Bound for the USA

America’s lure lies in its smooth-flowing system and strong student support service offered by US universities

 

Indians constitute the second largest contingent of overseas students in the US. And this is because America’s lure lies in its smooth-flowing system and strong student support service offered by US universities. This combined with a flexible curriculum, which allows you to virtually design your own programme, even choose a test date, if you have covered a portion of the syllabus during your undergraduate studies in India — makes the USA a very attractive destination for education.

Admission procedure: There are several criteria that you need to consider while narrowing down your options: cost, availability of funding, course, curriculum, acceptance and enrolment rate, placement record, internships, co-operative programmes, diversity of student body, library holdings, research facilities, faculty profile and strengths, specifics of the locality, past students’ experiences etc.
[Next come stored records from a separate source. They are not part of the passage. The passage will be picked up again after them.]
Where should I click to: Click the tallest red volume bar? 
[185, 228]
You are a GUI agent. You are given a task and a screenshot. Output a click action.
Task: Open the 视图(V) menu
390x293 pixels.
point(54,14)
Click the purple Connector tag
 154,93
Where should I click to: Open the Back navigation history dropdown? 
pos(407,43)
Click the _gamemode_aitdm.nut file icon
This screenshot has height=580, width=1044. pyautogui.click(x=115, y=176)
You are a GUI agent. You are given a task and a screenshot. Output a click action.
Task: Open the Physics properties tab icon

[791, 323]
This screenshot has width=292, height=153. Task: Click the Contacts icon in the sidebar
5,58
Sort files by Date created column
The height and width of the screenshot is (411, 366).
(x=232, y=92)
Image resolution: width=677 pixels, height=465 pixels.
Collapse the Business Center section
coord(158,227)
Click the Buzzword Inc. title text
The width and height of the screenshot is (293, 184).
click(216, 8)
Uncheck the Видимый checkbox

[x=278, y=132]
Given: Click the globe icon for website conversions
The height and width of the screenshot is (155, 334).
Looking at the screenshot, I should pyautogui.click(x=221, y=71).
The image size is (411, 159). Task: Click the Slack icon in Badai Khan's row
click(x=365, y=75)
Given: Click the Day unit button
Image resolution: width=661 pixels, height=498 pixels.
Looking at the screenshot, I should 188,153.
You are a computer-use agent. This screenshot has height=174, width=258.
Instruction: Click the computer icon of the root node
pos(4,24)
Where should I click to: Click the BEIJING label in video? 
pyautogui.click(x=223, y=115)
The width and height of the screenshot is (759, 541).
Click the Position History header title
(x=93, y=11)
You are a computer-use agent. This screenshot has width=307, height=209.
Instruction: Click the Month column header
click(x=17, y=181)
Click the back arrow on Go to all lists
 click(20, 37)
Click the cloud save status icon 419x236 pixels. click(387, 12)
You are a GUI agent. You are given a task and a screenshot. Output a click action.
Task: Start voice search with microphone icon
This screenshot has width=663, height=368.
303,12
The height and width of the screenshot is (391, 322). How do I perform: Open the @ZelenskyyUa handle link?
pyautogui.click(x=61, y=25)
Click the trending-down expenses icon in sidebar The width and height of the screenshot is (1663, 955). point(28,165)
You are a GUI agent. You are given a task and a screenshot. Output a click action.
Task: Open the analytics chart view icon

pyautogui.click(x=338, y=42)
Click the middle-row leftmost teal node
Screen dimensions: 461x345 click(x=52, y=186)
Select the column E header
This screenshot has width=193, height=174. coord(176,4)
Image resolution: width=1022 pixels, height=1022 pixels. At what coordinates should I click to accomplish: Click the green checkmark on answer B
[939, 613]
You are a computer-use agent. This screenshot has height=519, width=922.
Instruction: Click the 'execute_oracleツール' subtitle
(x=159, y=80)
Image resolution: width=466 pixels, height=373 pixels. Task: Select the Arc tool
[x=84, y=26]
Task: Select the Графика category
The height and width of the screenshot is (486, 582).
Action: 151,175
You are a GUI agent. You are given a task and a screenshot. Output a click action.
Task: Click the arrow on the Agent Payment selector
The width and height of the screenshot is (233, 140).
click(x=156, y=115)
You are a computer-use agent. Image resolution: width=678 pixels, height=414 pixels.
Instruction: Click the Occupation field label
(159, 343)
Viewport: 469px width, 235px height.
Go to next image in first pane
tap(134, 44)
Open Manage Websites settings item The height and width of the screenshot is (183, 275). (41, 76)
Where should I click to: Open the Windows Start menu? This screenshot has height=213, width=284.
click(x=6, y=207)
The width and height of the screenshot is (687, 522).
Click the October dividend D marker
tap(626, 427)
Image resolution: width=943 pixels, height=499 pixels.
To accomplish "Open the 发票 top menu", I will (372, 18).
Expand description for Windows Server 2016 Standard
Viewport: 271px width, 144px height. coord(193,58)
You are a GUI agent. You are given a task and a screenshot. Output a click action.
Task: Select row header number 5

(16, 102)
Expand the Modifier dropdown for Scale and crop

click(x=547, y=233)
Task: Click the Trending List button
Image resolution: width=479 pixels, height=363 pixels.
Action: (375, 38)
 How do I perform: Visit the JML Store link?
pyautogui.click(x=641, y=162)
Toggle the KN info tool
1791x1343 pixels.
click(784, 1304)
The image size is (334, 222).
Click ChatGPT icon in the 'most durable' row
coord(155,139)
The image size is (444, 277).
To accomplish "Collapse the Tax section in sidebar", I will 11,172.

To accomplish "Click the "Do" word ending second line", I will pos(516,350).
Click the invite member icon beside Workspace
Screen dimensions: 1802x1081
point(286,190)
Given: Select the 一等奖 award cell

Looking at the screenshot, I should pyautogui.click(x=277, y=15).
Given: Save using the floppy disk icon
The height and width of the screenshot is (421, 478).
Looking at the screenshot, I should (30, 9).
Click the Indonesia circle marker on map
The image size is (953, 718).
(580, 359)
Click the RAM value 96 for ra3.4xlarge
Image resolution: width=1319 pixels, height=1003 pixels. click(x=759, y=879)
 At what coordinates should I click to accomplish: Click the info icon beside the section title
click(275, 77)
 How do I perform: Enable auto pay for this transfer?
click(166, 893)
Every student is different, and it is very important to consider the factors that are relevant to one’s education, financial situation and lifestyle.

Keeping it manageable: Prospective undergraduate students are usually recommended to apply to 10 institutions; Masters students to between eight to 10 and doctoral to between six to eight institutions. Start planning in advance. Surf the Internet sites (official ones); do some faculty checks, find out which varsity has what kind of funding and then proceed with your applications. You can also consult the USEFI directories — they are very helpful.

Academic calendar: Variety being the bedrock of US education, entry dates vary from institution to institution and from department to department within an institution. The standard entry date is August / September (for the Fall semester) of the academic year. Optional entry dates are in Jan/Feb (Spring). Occasionally you can find programmes that will take in students in the winter quarter (Nov / Dec) and in summer (May/ June).

Statement of Purpose/College Essay: Overall the SOP or the essay should tell the admissions committee who you are, what sets you apart from the rest, your academic progress and development, how clear your goals are, have you made an objective assessment of your expectations and the school’s strengths, whether the two complement each other and so on.

Application packet: US universities usually provide a checklist of all that should be included in an application packet. You should closely follow those instructions. Another important thing to keep in mind is to include a cover note detailing what is enclosed — specifying the order of documents.

Standardised test scores: There are no qualifying tests in the strict sense but general requirements are: TOEFL to demonstrate adequate proficiency in the English language. For UG students — SAT I (more or less mandatory) and SAT II Subject tests (required by highly selective schools and programmes and useful when you are applying for financial aid. For detailed information, http://sat.collegeboard.-com/home. For graduate students in non-professional fields: GRE General and GRE Subject Tests. Detailed information at www.gre.org.  For business studies: GMAT www.gmat.org

Cost factor: Estimated costs range from US$20,000 (tuition plus living expenses) to over US$ 70,000 for professional studies like MBA.

Permitted work for international students: During the academic session, international students are allowed to work 20 hours per week on campus for the first nine months. After these initial nine months of full time study, international students can work off campus too. During vacation, they can work up to 40 hours per week.

Student visa: A student visa is valid as long as full-time student status is maintained. And the common belief that the visa interview is a tough hurdle is actually a self-perpetuating myth.

Job opportunities: All foreign students, including Indians are eligible to work in the US for a year after completing their academic programmes. This is called the “Optional Practical Training (OPT)” programme and you can take it up while being on a F1 student visa. Career and placement offices in the universities help by arranging campus career fairs but you can try through professional contacts too. Meticulous planning, thorough research, clarity of purpose, and timely execution of the plan is essential for study in the United States.